• Problem:
Filter the listing and keep only the lines with the word "named".

• Supplied records:
******
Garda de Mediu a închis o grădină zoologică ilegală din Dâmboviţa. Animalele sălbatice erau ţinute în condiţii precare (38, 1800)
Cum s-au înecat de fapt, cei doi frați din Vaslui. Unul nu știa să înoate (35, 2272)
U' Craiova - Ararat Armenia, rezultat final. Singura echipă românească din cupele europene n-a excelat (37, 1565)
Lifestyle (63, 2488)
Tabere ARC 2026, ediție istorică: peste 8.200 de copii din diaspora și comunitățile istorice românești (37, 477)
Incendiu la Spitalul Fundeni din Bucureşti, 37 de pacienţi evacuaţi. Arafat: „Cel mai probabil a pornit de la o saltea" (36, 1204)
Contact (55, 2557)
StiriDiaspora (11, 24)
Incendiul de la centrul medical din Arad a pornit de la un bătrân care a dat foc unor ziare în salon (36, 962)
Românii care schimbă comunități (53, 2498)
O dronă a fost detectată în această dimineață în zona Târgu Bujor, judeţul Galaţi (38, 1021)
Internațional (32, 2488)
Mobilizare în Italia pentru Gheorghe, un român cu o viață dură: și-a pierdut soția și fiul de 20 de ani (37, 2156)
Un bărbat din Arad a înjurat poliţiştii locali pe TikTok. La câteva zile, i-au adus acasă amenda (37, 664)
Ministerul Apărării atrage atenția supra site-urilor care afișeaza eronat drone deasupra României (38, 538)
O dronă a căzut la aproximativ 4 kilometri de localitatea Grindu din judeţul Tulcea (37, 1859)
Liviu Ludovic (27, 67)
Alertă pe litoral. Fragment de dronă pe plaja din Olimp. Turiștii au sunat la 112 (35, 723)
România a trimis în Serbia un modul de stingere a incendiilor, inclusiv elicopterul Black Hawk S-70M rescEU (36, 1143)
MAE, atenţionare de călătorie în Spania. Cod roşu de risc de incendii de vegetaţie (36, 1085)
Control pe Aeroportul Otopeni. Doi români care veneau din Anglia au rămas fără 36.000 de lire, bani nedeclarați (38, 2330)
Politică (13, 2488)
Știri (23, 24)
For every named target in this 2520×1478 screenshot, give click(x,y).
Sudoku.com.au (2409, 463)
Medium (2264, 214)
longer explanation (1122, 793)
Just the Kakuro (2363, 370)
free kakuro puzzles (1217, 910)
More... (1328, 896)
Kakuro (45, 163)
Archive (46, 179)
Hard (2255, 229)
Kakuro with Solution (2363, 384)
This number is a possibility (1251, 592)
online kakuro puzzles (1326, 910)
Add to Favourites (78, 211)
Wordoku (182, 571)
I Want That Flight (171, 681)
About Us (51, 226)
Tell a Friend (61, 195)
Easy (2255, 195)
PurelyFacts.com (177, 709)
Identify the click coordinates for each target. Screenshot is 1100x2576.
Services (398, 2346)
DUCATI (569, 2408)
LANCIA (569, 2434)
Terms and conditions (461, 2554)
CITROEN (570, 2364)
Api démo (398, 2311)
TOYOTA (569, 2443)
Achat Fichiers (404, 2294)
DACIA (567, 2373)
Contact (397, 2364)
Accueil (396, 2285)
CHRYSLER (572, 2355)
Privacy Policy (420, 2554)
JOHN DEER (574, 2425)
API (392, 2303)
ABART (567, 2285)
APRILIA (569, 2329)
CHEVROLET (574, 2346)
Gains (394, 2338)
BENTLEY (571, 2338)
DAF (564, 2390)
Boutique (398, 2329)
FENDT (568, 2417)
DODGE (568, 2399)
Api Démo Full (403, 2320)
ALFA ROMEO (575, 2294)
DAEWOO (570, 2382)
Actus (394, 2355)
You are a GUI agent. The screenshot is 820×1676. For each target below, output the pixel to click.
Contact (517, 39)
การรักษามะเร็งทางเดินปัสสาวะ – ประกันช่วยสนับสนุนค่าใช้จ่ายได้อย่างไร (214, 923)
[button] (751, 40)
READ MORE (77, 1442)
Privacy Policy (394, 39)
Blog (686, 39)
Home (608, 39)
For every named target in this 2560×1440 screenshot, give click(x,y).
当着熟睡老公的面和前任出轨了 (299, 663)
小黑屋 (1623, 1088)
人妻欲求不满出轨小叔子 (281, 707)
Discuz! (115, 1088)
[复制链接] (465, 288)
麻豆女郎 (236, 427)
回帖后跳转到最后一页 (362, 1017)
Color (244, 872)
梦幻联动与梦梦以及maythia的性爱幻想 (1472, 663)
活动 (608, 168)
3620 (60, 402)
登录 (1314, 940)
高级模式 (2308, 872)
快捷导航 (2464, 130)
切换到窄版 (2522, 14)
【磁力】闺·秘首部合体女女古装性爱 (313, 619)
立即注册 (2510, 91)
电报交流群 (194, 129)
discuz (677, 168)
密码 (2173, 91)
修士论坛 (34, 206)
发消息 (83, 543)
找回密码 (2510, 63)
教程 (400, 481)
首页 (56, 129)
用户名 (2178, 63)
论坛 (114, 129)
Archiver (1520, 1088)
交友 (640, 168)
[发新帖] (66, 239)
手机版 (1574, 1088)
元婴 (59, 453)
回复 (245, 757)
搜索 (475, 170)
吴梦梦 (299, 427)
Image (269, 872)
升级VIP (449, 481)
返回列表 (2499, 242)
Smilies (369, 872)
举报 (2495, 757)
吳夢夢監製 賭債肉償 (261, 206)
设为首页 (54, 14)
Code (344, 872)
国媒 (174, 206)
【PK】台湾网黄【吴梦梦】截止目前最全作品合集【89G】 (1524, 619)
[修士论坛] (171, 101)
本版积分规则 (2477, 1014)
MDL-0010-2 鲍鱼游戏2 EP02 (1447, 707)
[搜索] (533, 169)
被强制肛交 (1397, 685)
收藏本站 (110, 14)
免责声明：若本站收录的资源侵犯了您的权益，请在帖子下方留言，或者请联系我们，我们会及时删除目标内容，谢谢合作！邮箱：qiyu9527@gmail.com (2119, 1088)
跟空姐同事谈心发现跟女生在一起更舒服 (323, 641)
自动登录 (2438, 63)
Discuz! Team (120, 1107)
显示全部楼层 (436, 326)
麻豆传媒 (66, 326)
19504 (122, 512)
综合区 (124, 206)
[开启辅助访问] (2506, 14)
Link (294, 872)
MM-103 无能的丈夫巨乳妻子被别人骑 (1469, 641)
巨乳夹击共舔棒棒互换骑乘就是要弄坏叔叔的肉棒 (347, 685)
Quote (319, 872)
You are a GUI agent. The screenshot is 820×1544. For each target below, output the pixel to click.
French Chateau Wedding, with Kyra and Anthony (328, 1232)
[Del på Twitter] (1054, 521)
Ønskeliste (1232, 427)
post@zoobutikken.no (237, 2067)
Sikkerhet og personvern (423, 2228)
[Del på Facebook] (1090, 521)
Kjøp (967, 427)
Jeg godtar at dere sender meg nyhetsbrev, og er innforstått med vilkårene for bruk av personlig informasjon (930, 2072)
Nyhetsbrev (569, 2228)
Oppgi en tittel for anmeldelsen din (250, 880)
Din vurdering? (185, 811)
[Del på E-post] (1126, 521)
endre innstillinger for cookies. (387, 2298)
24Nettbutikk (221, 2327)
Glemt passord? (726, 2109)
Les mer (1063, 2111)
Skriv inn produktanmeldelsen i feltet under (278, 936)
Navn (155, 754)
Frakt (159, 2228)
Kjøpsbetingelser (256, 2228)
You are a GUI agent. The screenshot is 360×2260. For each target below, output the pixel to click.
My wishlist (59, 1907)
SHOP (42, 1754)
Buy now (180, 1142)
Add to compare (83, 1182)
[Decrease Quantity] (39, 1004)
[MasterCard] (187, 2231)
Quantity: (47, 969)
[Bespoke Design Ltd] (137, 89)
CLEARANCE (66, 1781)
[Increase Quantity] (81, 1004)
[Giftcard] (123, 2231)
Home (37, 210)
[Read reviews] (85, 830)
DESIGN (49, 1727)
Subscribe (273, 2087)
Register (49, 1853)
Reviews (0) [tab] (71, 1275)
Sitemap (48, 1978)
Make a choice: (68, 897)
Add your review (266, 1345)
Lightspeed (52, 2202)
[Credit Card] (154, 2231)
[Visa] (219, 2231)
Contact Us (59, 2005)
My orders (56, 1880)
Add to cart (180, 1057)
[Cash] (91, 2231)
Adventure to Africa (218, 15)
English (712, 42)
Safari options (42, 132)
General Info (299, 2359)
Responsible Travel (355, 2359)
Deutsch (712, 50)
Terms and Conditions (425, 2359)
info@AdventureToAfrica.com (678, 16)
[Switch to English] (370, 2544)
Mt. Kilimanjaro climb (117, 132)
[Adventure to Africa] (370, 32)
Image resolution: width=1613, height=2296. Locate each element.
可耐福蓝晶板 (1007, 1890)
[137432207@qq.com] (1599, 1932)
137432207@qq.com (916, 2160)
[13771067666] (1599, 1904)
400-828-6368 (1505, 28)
******
• Exercise result:
For every named target in this 2520×1478 screenshot, give click(x,y).
For every named target in this 2560×1440 screenshot, give click(x,y).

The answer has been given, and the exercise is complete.